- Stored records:
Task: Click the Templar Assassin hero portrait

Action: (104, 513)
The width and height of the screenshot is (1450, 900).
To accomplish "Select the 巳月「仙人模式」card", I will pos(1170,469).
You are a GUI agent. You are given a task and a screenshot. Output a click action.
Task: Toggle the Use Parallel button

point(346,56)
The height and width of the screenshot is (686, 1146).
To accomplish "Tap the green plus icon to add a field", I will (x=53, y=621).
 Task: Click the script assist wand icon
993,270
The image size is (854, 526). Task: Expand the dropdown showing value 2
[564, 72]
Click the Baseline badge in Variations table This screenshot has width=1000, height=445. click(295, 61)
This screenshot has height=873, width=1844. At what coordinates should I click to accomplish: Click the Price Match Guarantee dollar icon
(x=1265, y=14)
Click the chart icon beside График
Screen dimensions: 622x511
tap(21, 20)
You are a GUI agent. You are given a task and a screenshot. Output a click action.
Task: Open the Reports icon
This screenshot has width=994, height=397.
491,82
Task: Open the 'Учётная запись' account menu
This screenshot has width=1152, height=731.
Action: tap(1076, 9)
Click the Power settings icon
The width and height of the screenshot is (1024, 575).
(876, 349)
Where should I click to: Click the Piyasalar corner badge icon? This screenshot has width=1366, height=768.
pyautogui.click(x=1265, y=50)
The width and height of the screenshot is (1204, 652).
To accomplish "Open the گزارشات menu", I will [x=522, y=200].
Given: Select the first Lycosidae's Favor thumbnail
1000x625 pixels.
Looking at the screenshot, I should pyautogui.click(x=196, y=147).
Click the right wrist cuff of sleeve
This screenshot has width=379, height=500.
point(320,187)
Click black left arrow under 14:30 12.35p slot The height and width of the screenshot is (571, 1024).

- AIM OF THE TASK: In the answer, return exactly the lines from the line containing "1000x625 pixels." to the end of the records above, and no others.

- EXERCISE ANSWER:
1000x625 pixels.
Looking at the screenshot, I should pyautogui.click(x=196, y=147).
Click the right wrist cuff of sleeve
This screenshot has width=379, height=500.
point(320,187)
Click black left arrow under 14:30 12.35p slot The height and width of the screenshot is (571, 1024).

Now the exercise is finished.